年末年始の休みを利用して、
普段は落ち着いて読むことができない本を読んでいます。
ずっと気になっていた本です。
児童精神科医 佐々木正美著 『子どもへのまなざし』 福音館書店
この本を読んでいたある日、こんなことがありました。
うちの子どもの“saki”(仮名です)は、クリスマスにサンタさんから、
目覚まし時計と、ずっと欲しがっていたカチューシャをもらいました。
髪の長いsakiは、カチューシャで髪を留めるのに憧れていたんです。
そのカチューシャを嬉しそうに髪につけていたある日のことです。
立っていたsakiが、しゃがもうとしたとき、
カチューシャがするりと頭から落ちて、
sakiの折り曲げた膝の間に入りました。
ポキッ。嫌な音がしました。
カチューシャは、sakiのモモとふくらはぎの間で、折れてしまったのです。
クリスマスから4日後のことでした。
sakiは、ボンドをつけて直して欲しいと私に言いましたが、
ボンドで修復したところで、また髪につけようとすれば
すぐに折れてしまうのは目に見えていたので、彼女にそう伝えました。
悲しそうな顔をしていたsakiは、サンタさんに手紙を書きました。
サンタさんへ☆
きのうのよる、サンタさんからの かちゅうしゃを おってしまいました。

» **設問 1**:
本文抜粋によると、sakiのカチューシャが折れたのはクリスマスから何日後でしたか。
» **設問 2**:
カチューシャが折れた出来事をつづった本文抜粋を、最後の文に続けて書き進めてください。
資料は使わなくてもかまいません。

» **元データ**:
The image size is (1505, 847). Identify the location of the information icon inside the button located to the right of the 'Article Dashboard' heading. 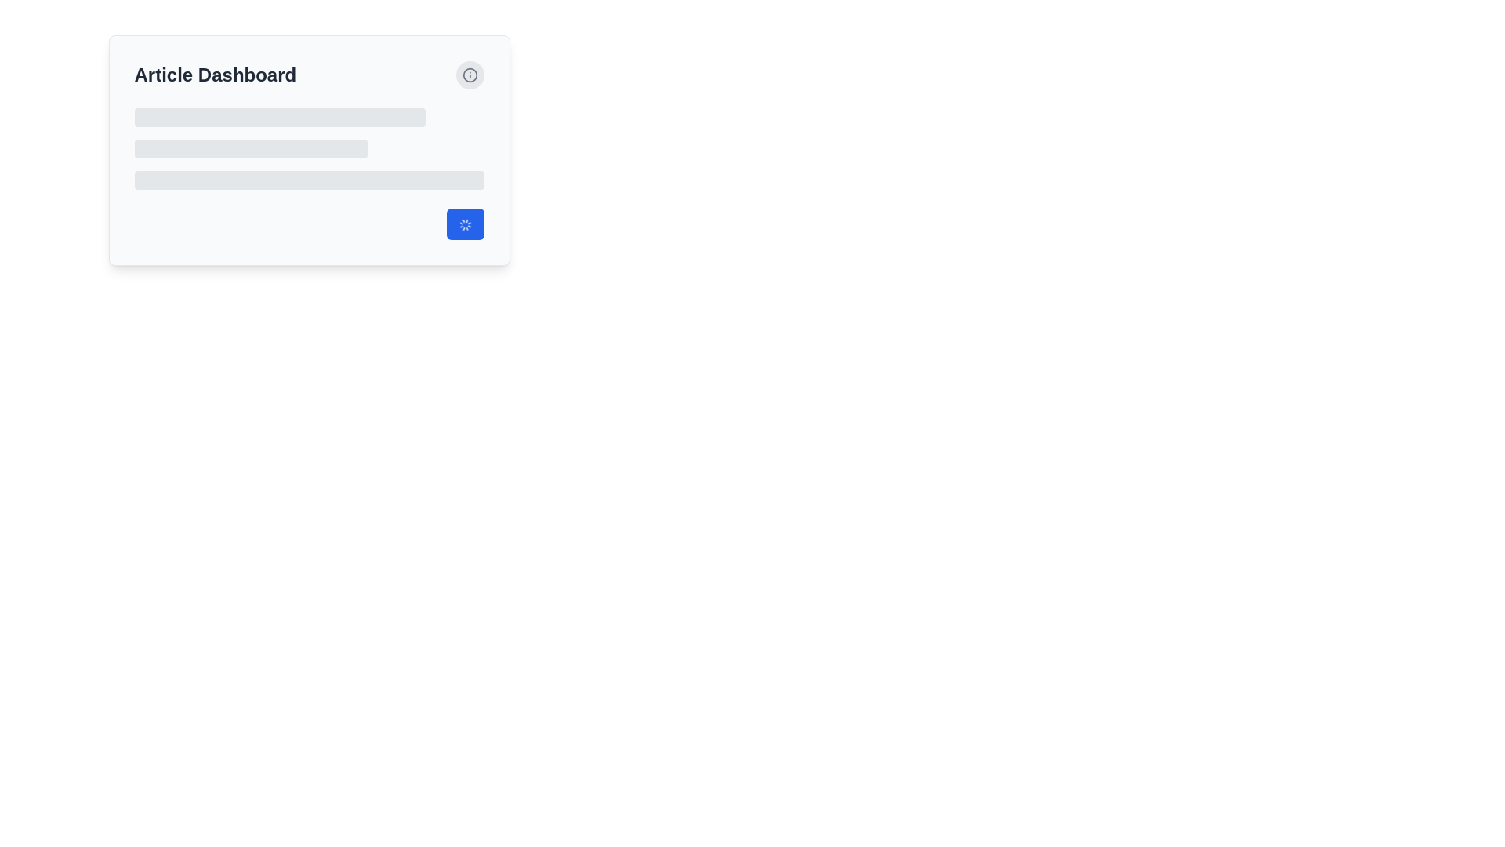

» **回答 1**:
4日後です。

» **回答 2**:
おかあさんが 「ボンドでくっつけても だめだよ」と おしえてくれました。
どうか おってしまったことを ゆるしてください。
らいねん おねがいです。
サンタさんへの プレゼントも よういしていますから、
らいねんも きて かちゅうしゃを かってください。
sakiより
気に入っていたカチューシャが折れてしまって、悲しかったんだな~。
でも、来年もカチューシャをリクエストするなんて、ちゃっかりしてるわ。
私はそう思いました。
そして、夜、sakiが寝たあと、
読みかけの『子どもへのまなざし』を読み始めました。
…突然、ハッとして、もう一度sakiの書いた手紙を読んでみました。
二つに折った手紙の外側には、
“サンタさん、ごめんなさい。どうか、ゆるしてください”と
タイトルらしきものが書かれていました。
そうなんです。
これは、カチューシャを折ってしまって悲しい、
だから来年もカチューシャをください、というだけの手紙ではなく、
「サンタさんに折角もらったカチューシャを壊してしまって、
ごめんなさい。許してください」という、
サンタさんへの謝罪の手紙だったのです。
彼女が一番言いたかったのは、プレゼントのリクエストより、
むしろ謝罪のほうだと感じました。
私、そんな大事なメッセージを、うっかりして見落とすところでした。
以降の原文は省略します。